Yale Researchers Describe How Vaccine Adjuvant Jump-Starts Immune System

Yale University researchers have determined how a key component of many vaccines activates an immune system response, a finding that opens up promising new avenues of research on better ways to prevent infections. 

A team of scientists led by Stephanie C. Eisenbarth and Richard A. Flavell of the departments of immunobiology and laboratory medicine at the Yale School of Medicine describe one way aluminum hydroxide - a key adjuvant used in many of the world’s vaccines – helps fight off pathogens in a paper published Wednesday in the online edition of the journal Nature.

Yale University scientists helped spur a revolution in immunology a decade ago by describing the key role played by Toll-like receptors, or TLRs, in triggering inflammatory responses. TLRs are a key receptor in the evolutionarily older and more generalized innate immune system that senses the presence of foreign invaders. TLRs must be activated before the younger adaptive immune system, - which can respond to specific pathogens and has long-term memory - can begin to fight infections in people.

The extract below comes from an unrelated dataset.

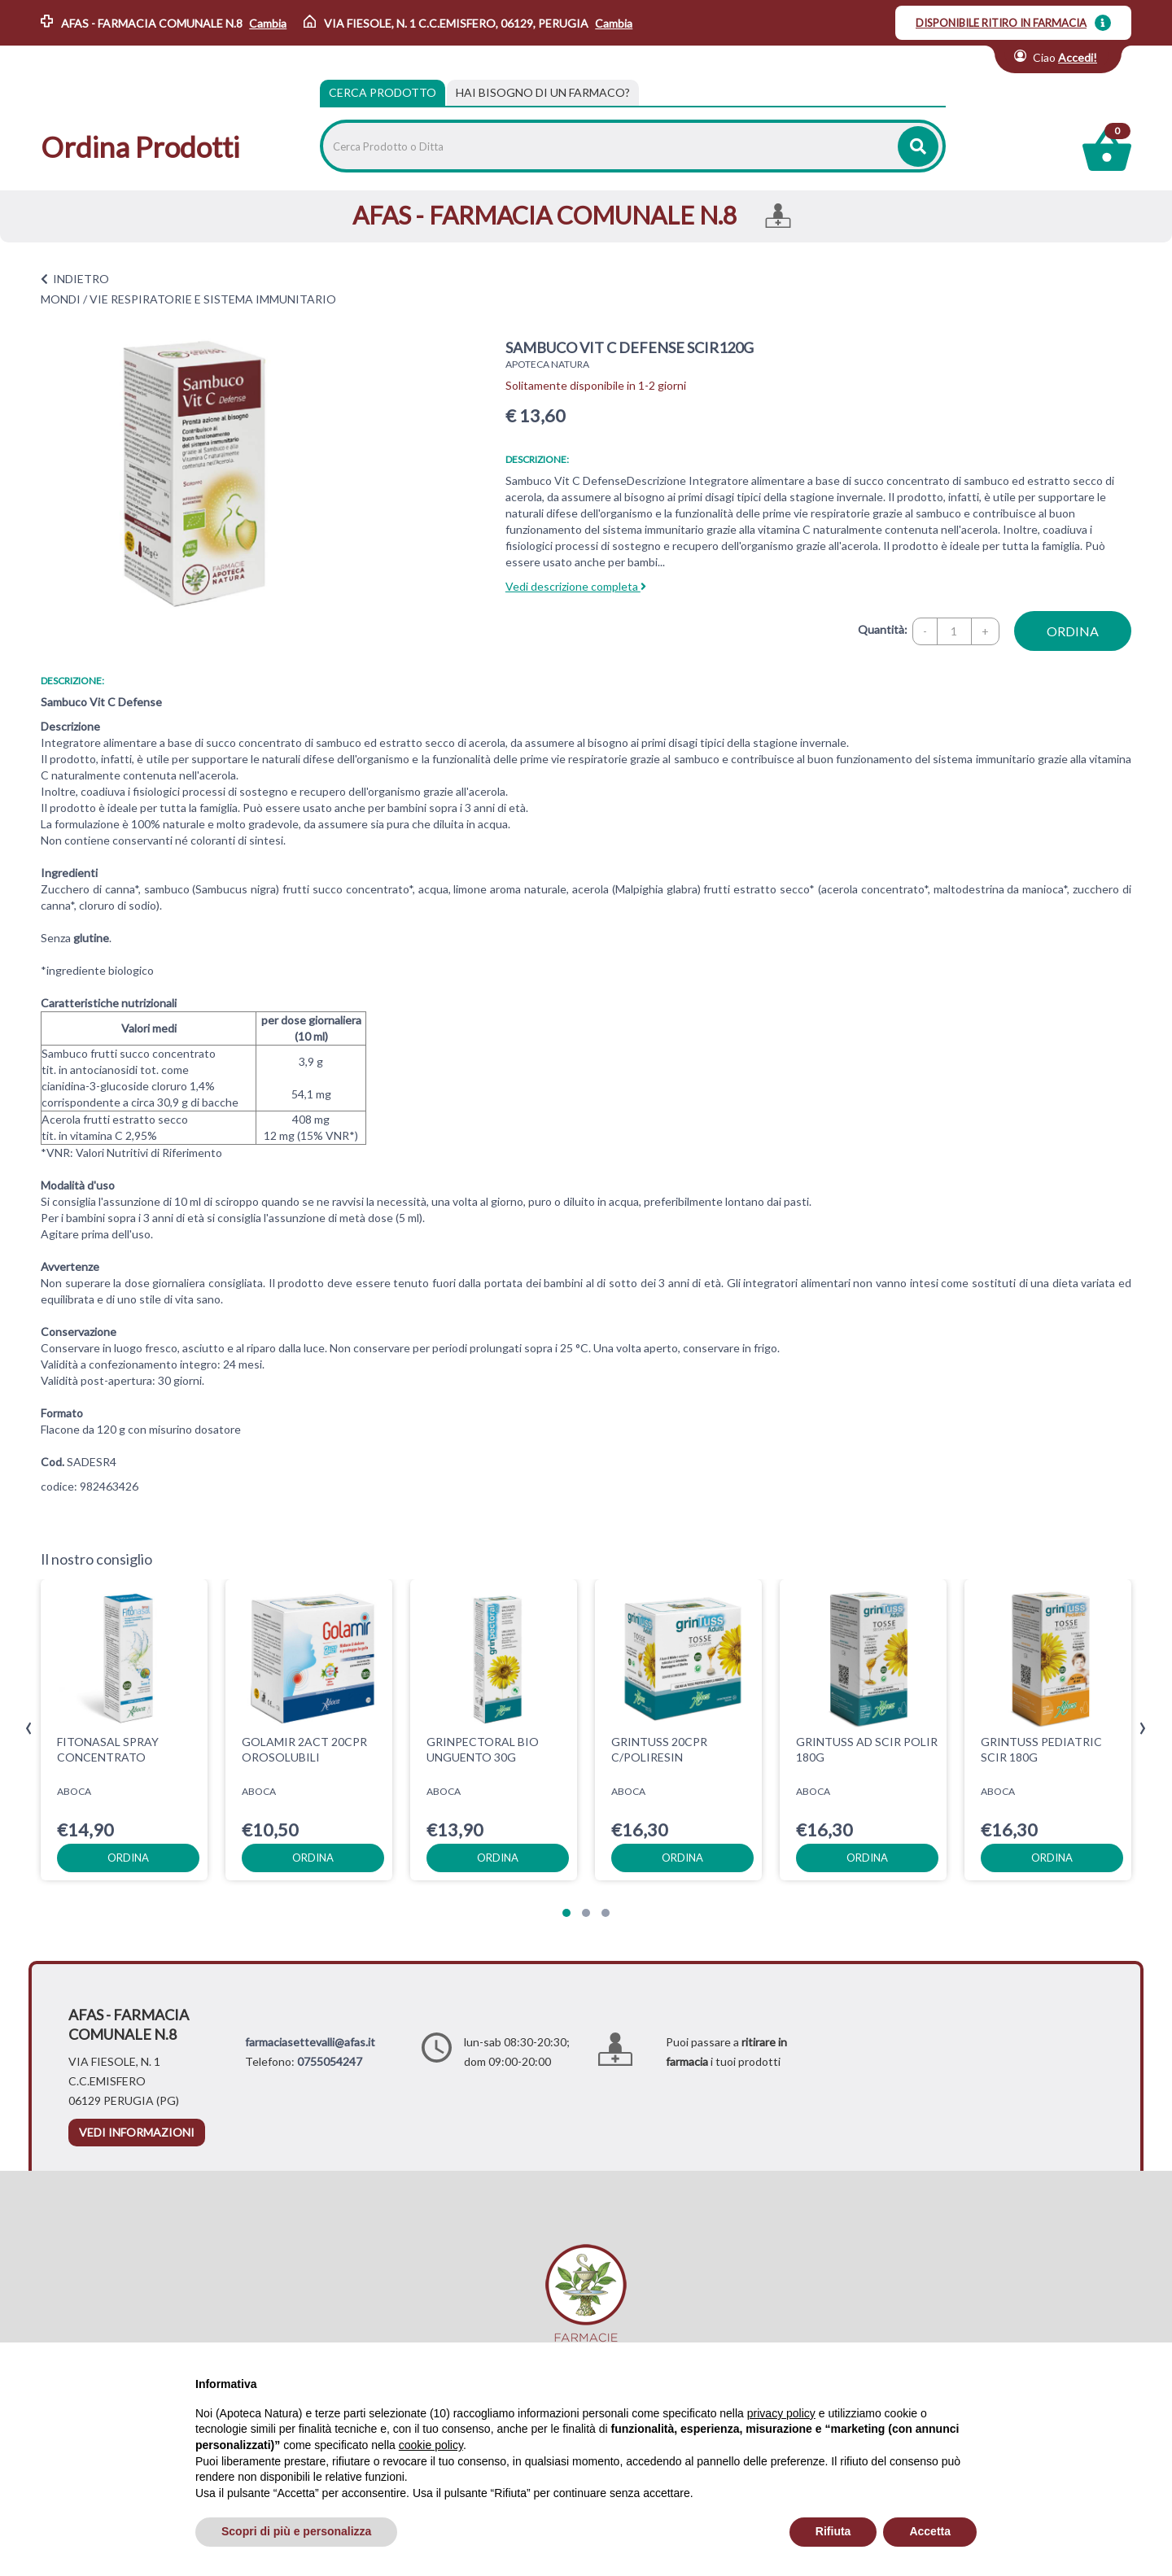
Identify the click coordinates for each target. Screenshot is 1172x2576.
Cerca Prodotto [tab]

However, scientists have found that the aluminum hydroxide, or alum, used in vaccines does not require that TLRs be activated to trigger an immune response, and the molecular mechanisms that explain its efficacy remained a mystery.

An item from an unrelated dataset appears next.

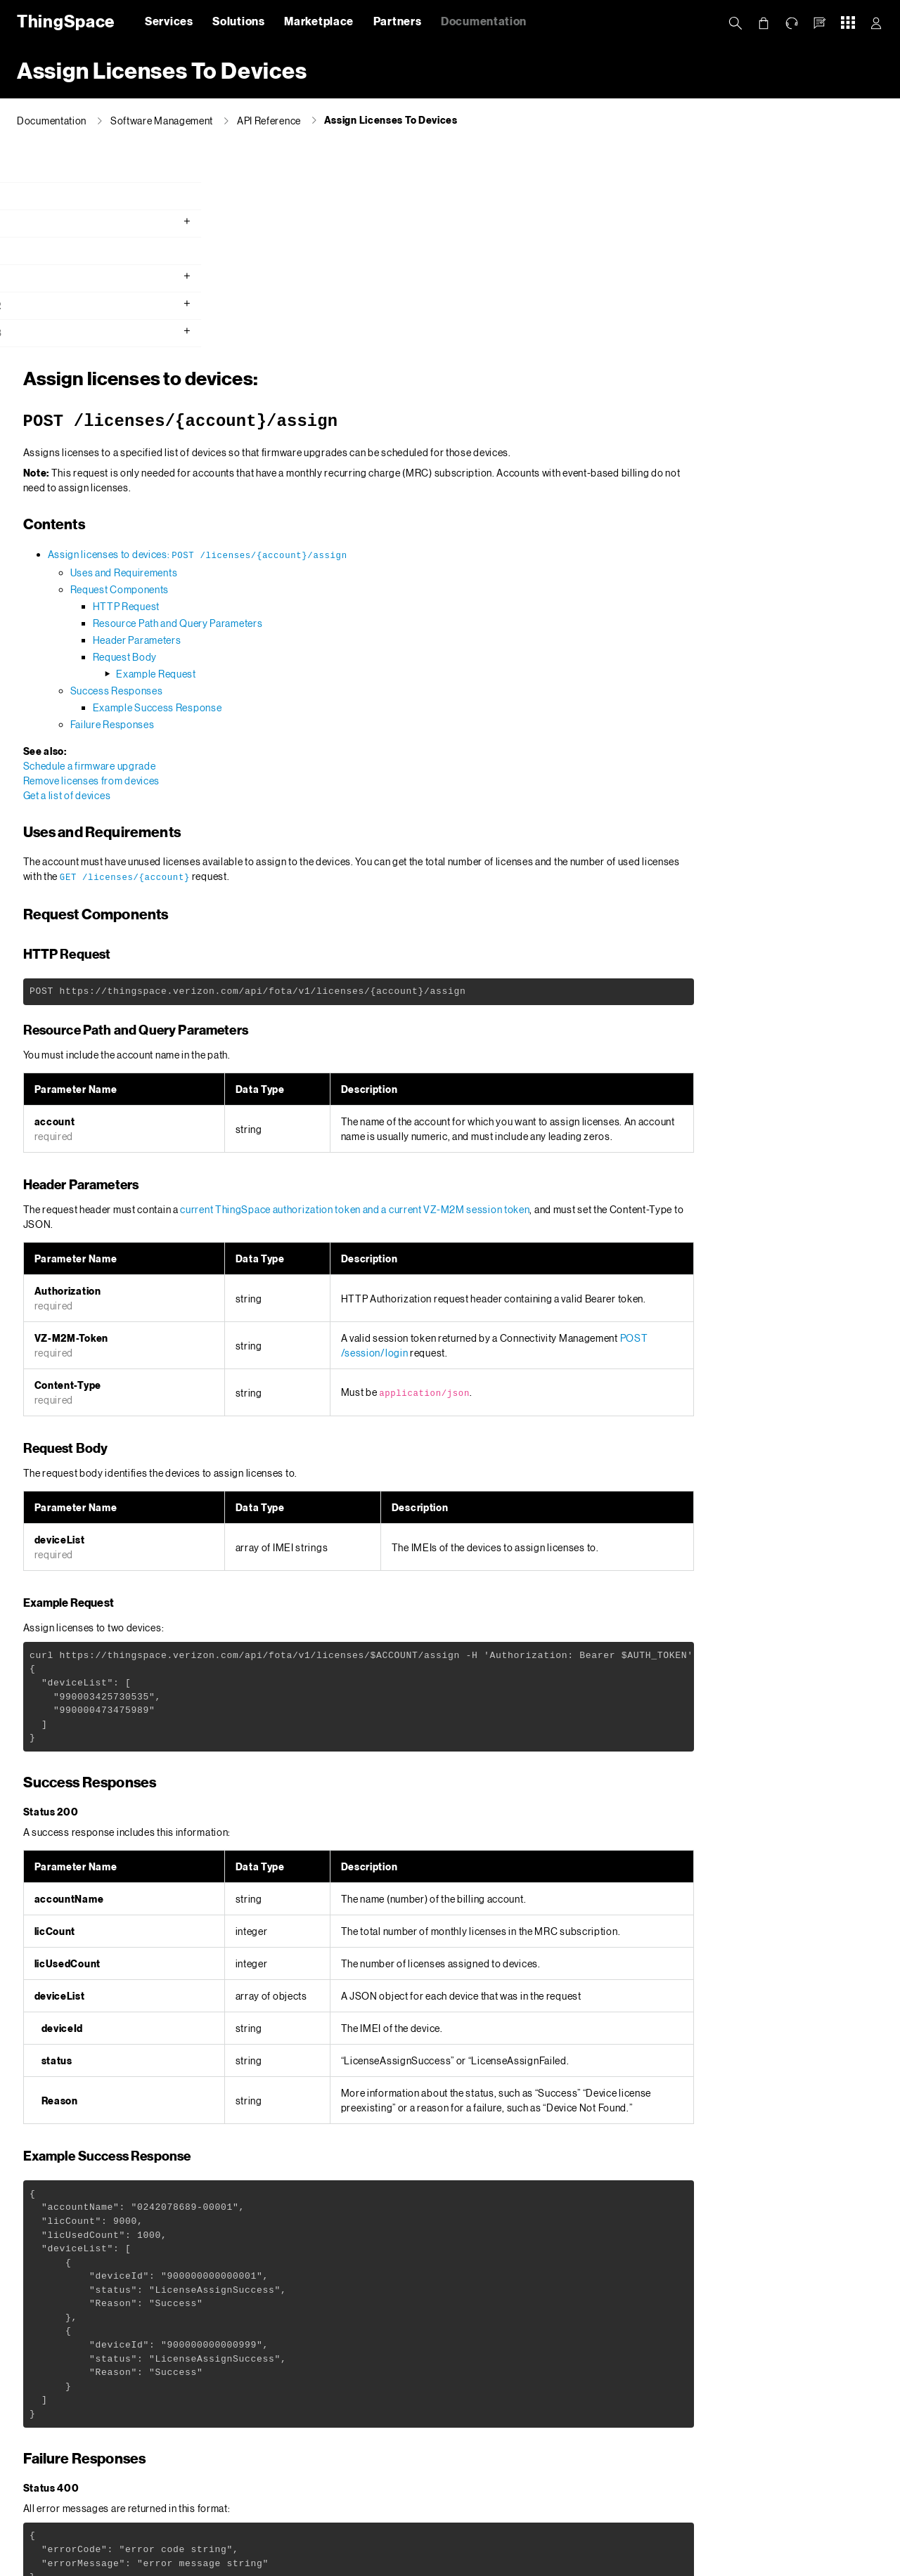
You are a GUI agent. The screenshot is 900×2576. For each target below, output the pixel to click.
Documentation (484, 20)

Eisenbarth and Flavell found that a crucial player in the process is a part of another weapon in the immune system’s arsenal called Nod-like receptors, specifically a protein complex called the Nalp3 inflammasome that is located within cells. They found that alum adjuvant activated the Nalp3 inflammasome, which is also triggered when cells come under stress. They also showed that when Nalp3 inflammasome was removed from cells they failed to produce cytokines known as interleukins, part of the immune system response usually triggered by the adjuvant. Also, antibody and T Cell responses were reduced in mice lacking parts of the inflammasome.

For vaccinologists, the paper is important because it describes at least one molecular basis for how an adjuvant like alum activates the immune system. Researchers hope to harness that knowledge to find new ways to use adjuvants to bolster immune system responses,

“As a physician, that is the most important thing. We need to know how these adjuvants actually work.’’ Eisenbarth said.

But as a researcher, Eisenbarth said, she is also fascinated by the role Nod-like receptors like the Nalp3 inflammasome might play in the fundamental activation of the arm of the immune system that mediates long-term protection against pathogens.

“The paper also adds a new aspect to one of the most exciting fields in immunology – how the innate, or ancient immune system, needs to be activated before the more sophisticated adaptive immune system can do its work,’’ she said.

Other Yale researchers involved in the study are Oscar R. Colegio of the Departments of Dermatology and Immunobiology, William O’Connor Jr, of the Department of Immunology and Fayyaz S. Sutterwala, now of the University of Iowa.